Submitted by ORNL DAAC Staff on

 

The ORNL DAAC announces the release of maps depicting historical spatial patterns of land-use in the Amazon. These maps are from the Land Cover and Land Use Change science theme, a component of the LBA-ECO Large Scale Biosphere-Atmosphere Experiment in Amazonia (LBA).

LBA-ECO LC-31 Historical Land-Use in the Amazon: 1940-1995 . Data set prepared by C.C. Leite and M.H. Costa. This data set provides annual spatial patterns of cropland, natural pasture, and planted pasture land uses across Amazonia for the period 1940/1950-1995. Two series of 5-minute grid cell historical maps were generated starting from land use classification products for 1995. Annual data are the fraction of natural pasture, planted pasture, and cropland in each 5-min grid cell.

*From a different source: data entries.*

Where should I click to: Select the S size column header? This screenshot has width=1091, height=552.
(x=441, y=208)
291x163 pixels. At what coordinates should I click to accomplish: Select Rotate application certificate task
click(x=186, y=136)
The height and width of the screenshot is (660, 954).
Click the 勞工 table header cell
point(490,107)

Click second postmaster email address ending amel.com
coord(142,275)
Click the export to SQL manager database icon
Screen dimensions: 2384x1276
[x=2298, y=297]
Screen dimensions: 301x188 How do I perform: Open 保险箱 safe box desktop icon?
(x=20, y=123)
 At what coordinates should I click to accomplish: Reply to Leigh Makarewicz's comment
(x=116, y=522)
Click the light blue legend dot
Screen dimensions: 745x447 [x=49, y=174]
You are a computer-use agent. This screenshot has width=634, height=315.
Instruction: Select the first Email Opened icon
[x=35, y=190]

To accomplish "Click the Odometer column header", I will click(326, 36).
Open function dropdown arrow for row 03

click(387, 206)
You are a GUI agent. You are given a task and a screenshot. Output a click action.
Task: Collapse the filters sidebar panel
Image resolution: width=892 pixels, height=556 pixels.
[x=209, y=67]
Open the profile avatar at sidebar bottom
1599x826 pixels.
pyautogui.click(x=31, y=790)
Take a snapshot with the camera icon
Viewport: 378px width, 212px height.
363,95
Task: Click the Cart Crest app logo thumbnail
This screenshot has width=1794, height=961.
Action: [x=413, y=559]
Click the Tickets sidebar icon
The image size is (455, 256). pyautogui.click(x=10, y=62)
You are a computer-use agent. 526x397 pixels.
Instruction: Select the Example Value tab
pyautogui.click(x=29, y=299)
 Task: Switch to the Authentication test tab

Data were derived from municipal level data, and land use classification products.

LBA was an international research initiative under the leadership of Brazil. The project focused on the climatological, ecological, biogeochemical, and hydrological functions of Amazonia; the impact of land use change on these functions; and the interactions between Amazonia and the Earth system. The LBA-ECO component, which was funded by NASA, focused on the question: "How do tropical forest conversion, regrowth, and selective logging influence carbon storage, nutrient dynamics, trace gas fluxes, and the prospect for sustainable land use in Amazonia? "

The ORNL DAAC is a NASA-funded data center archiving and distributing terrestrial ecology and biogeochemical dynamics data.